En la combi lo tenían cercado, ya lo habían descubierto y habían seguido sus pasos, los que lo querían y lo conocían, representados por Sabatini, hasta el borde del océano. Su visión subrayaba lo que había pensado aquel día. Que en nuestra generación disfrutamos la experiencia del redescubrimiento en la anterior de la experiencia enteogénica, es algo que se lleva en la sangre desde chicos, como todos los monos ya saben pelar las papas, si había entendido bien las vagas teorías de Ponen. Los místicos eran siempre de derecha pero ahora, menos mal, ya no hablamos de misticismo, sino de la naturaleza, del problema de lo natural, o como me gustara llamarlo. Que le diera a sus palabras el beneficio de la duda. Como si hiciera falta que lo digas, Elortis.
Recuerdo que se largó a llover hacia el final de esa larga conversación. Parecía el fin del mundo. Le dije que él era un mago y que yo era una bruja, dos potencias contrarias y enemigas. Ok, brujita. No hablamos durante una semana. Lo veía conectado pero no lo saludaba; me irritaba que su orgullo le impidiera iniciar una conversación.

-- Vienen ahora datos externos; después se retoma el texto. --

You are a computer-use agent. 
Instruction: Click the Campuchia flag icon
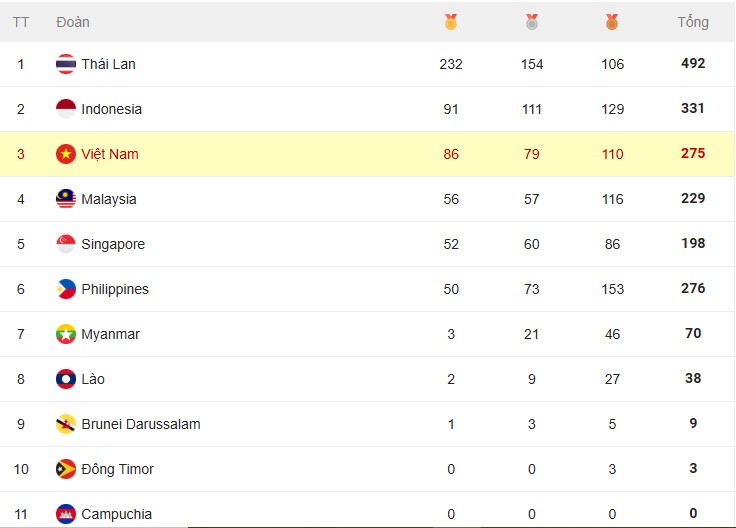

Cuando finalmente me saludó, al principio acordamos que iríamos a comer una hamburguesa en la hora de almuerzo que me daban en el trabajo, pero Elortis no parecía muy entusiasmado con la idea, tal vez prefería que nos viéramos en otro momento y lugar, y al final terminamos posponiendo ese encuentro.
Con las cosas que pasan yo no tenía ganas de encontrarme a la noche con alguien que en realidad no conocía, y en una charla anterior cuando se había tocado el tema le propuse que nos podríamos ver con la condición de que estuviera presente, por lo menos, una amiga en común. Se enojó; no entendía cómo le daba tantas vueltas.